Une décision récente du Tribunal des droits de la personne de l’Ontario, A.B. v. Joe Singer Shoes Limited, 2018 HRTO 107, montre à quel point le harcèlement sexuel peut s’avérer coûteux pour les employeurs. Le Tribunal a accordé 200 000 dollars de dommages-intérêts généraux à la plaignante pour atteinte à la dignité, aux sentiments et à l’estime de soi suite à des actes répétés d’agression et de harcèlement sexuel perpétrés par son chef, qui était également son locateur. Cette somme est la plus élevée jamais accordée par le Tribunal pour des faits de harcèlement sexuel.

Le Tribunal s’est focalisé sur la vulnérabilité de l’employée et sur la gravité des mauvais traitements dont elle a fait l’objet durant plusieurs années. Les faits étaient suffisamment sensibles pour justifier une interdiction de publication. Dans cette affaire, l’employée a attendu un certain temps avant de se manifester parce qu’elle avait peur de perdre son travail. En tant que parent unique d’un fils handicapé, elle était particulièrement vulnérable.

Du fait de la sensibilisation accrue au harcèlement sexuel et à l’inconduite sexuelle, la législation sur le harcèlement sexuel se retrouve au cœur de l’actualité. L’octroi de dommages-intérêts aussi élevés vient rappeler avec force qu’une simple réprimande ou des excuses ne suffiront plus.

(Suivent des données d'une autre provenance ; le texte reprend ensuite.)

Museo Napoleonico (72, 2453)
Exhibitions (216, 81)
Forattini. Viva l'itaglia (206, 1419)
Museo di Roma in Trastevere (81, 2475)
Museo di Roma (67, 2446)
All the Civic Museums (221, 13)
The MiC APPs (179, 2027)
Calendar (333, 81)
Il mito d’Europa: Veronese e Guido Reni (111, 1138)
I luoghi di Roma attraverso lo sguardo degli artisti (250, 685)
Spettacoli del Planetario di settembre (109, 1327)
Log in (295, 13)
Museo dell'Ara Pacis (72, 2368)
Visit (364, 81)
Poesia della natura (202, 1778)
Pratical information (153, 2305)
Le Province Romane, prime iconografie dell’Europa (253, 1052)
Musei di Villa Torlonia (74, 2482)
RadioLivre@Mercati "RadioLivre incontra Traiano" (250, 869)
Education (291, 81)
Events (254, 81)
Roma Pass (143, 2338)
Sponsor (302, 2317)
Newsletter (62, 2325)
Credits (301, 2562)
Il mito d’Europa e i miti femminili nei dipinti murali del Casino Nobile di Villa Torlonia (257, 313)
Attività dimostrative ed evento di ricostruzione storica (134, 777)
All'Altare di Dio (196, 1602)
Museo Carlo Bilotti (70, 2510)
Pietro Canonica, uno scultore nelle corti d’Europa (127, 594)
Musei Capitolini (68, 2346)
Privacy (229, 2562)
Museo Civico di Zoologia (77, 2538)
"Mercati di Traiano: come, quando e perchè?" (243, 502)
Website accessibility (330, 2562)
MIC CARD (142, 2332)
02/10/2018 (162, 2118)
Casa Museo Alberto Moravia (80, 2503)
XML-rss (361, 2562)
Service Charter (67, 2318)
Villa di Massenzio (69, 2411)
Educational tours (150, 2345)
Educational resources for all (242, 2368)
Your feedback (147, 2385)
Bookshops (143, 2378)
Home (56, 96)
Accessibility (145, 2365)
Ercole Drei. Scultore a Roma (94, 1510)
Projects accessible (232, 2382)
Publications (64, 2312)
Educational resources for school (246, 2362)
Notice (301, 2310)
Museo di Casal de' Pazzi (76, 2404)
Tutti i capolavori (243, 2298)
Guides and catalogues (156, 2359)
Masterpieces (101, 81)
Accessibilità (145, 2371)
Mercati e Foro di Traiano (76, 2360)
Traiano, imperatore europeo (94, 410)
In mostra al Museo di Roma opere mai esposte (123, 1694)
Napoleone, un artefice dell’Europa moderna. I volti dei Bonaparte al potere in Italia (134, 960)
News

Les employeurs connaissent bien le problème et s’efforcent de gérer et de corriger l’inconduite sexuelle depuis plusieurs décennies. En revanche, l’industrie de la formation et de l’éducation qui s’est développée ces dernières années est un phénomène relativement nouveau. Une simple recherche sur Google montre qu’il existe de multiples programmes de formation visant à mieux informer les responsables et les dirigeants sur la marche à suivre pour repérer les harceleurs et éviter un milieu de travail toxique.

Je me dois d’être totalement transparente, puisque j’ai moi-même organisé et animé un grand nombre de programmes de formation sur la sensibilisation et de séminaires sur les droits de la personne.

De manière générale, ces programmes ont porté leurs fruits et ont largement leur place. Ils sont devenus une exigence juridique dans la plupart des milieux de travail. Cela dit, la formation aurait-elle modifié le cours des événements dans l’affaire susmentionnée? Probablement pas. L’agresseur considérait qu’il était en droit de traiter son employée de la sorte. Parce qu’elle savait ce qui pouvait arriver si elle parlait, l’employée a choisi de garder le silence pendant de longues années.

Un article récent du New York Times, « Sexual Harassment Training Doesn’t Work. But Some Things Do. » (11 décembre 2017), fournit un cadre utile et propose des idées novatrices qui méritent réflexion. Au lieu de mettre l’accent sur ce que les gens ne devraient pas faire, peut-être devrions-nous expliquer quelles sont les attentes? Comment procéder pour ce faire? Même si cela paraît rétrograde, la formation sur la courtoisie peut constituer un élément de solution.

L’article mentionne également des programmes de formation élaborés pour l’Equal Employment Opportunity Commission, dont le point de départ consiste à demander aux participants de réfléchir à une liste de comportements respectueux. Les exemples cités sont basiques; il s’agit par exemple de saluer le travail accompli, de s’abstenir d’interrompre ses interlocuteurs, de ne pas exécuter d’autres tâches pendant les conversations, et de demander aux employés leurs opinions pour qu’ils se sentent moins marginalisés. Ce type de formation sur la courtoisie peut trouver plus d’écho chez les employés qu’une énième présentation PowerPoint sur les rouages internes de la législation sur les droits de la personne.

La lutte pour l’égalité des sexes est loin d’être terminée. Grâce à l’amélioration de la formation sur les attentes professionnelles, ainsi qu’à la promotion et à l’avancement continus des femmes à des postes supérieurs, des changements plus significatifs en milieu de travail pourraient toutefois commencer à voir le jour.